By law, advance poll eligibility is restricted to a narrow class of citizens: police officers and Defence Force personnel on duty, election workers, hospitalized patients, the infirm, pregnant mothers, and Bahamians serving overseas on official assignment. These are, by every definition the law contemplates, the Bahamians least able to withstand long lines and difficult conditions. They are the very people the advance poll was designed to protect, and they are the people this government left to suffer.
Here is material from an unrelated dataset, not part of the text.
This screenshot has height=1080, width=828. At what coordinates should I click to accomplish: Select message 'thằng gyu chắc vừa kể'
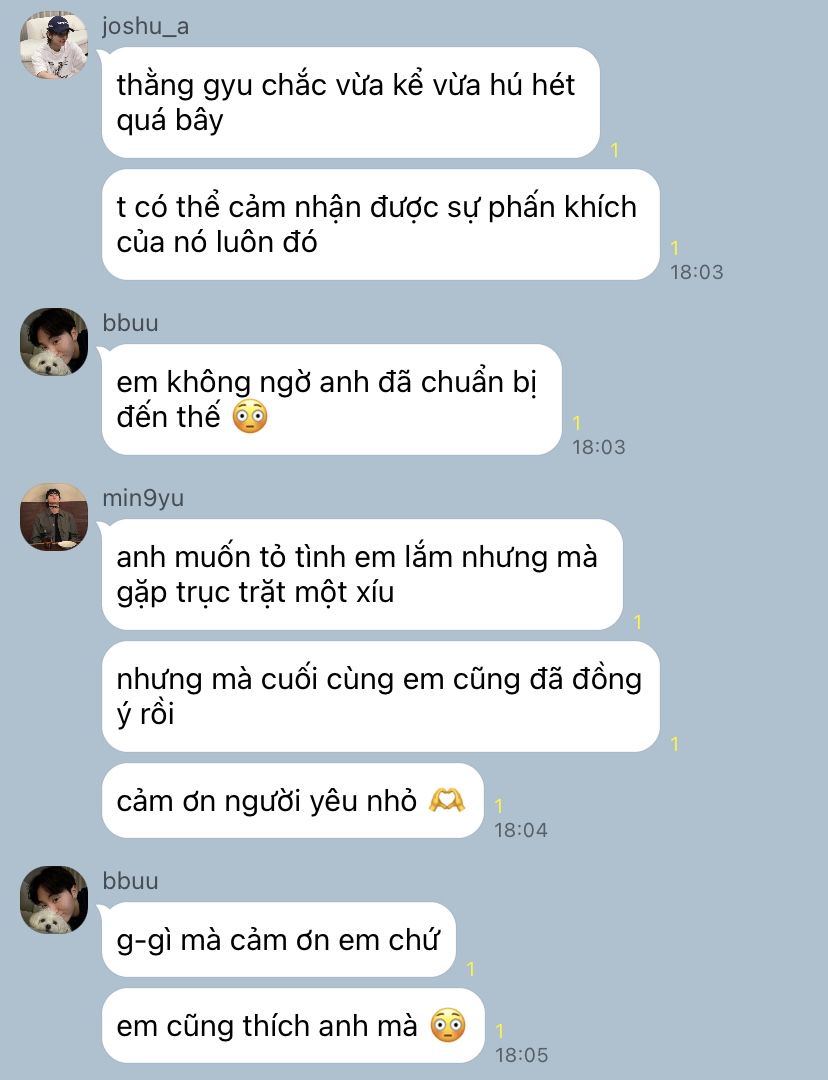pyautogui.click(x=351, y=103)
The breakdown was systemic, and the evidence is now a matter of public record. At C.V. Bethel Senior High School, the final vote of the day was cast just before ten o’clock at night, four full hours after polls were scheduled to close. At Bamboo Town, approximately twelve hundred voters were assigned to a single polling room with a single point of entry. At H.O. Nash, the queue broke down and voters protested as some were permitted to bypass the line. At Mount Moriah and at polling stations across New Providence and Grand Bahama, citizens who came to vote left without voting, defeated by the conditions imposed upon them.

The Parliamentary Registration Department’s response to all of this was to describe the turnout as “unprecedented.” That word should be retired from public service immediately.

For weeks before April 30, the Free National Movement raised its concerns about the department’s readiness in writing, only to have them dismissed by this government as political mischief, until the country watched that warning come true. To this hour, the Parliamentary Registration Department has issued no apology to the Bahamians who waited in the sun for hours, to the seniors who fainted in the heat, to the disabled Bahamians who could not be accommodated, or to the working Bahamians who left without casting their ballot. The single word “unprecedented” has been offered as both diagnosis and excuse.

This was not unprecedented; it was unforgivable. A government that cannot organize one day of voting has failed at the most basic test of public administration. If this government cannot be trusted to safeguard the right to vote, what reasonable basis is there to trust it with anything else?

Nine days from now, on May 12, every constituency in this country will go to the polls in a general election that will involve the entire eligible Bahamian electorate. If the PRD was overwhelmed by Thursday’s advance poll, every Bahamian is entitled to ask whether the same department, under the same government, is prepared to manage what is coming.

The Free National Movement does not want excuses. We are calling on this government and the Parliamentary Registration Department to take the following corrective actions immediately: issue a public apology; publish, before May 12, a detailed staffing and operational plan for every polling station, including dedicated seating, water, and shade for elderly and disabled voters; reassign or supplement overwhelmed polling stations; and provide a public, detailed account from the Parliamentary Registration Commissioner of what went wrong and what corrections have been made.

Accountability alone is not enough. The Bahamian people deserve a guarantee that what happened on April 30 will never happen again. The next Free National Movement government will establish a non-political, independent Parliamentary Registrar to oversee elections across this country, with a singular mandate to safeguard fairness, efficiency, and transparency at every polling station. We will also implement a fixed election date, ending the political gamesmanship that leaves the public service unprepared and the electorate uncertain. Together, these reforms will strengthen the electoral process and restore the public confidence that has been so badly shaken.

Democracy is measured not only by who wins. It is measured by whether every citizen, regardless of age, ability, or station in life, can exercise the franchise with dignity. On Thursday, that test was failed. Nine days from now, it cannot be failed again.

To every Bahamian who stood in that heat for hours and still cast a ballot, this country saw what you endured, and this country will not forget. To every Bahamian preparing to vote on May 12: come out, bring water, bring patience, and bring your neighbour. The right to vote is the one right that protects all the others, and it must be exercised in numbers this country has never seen.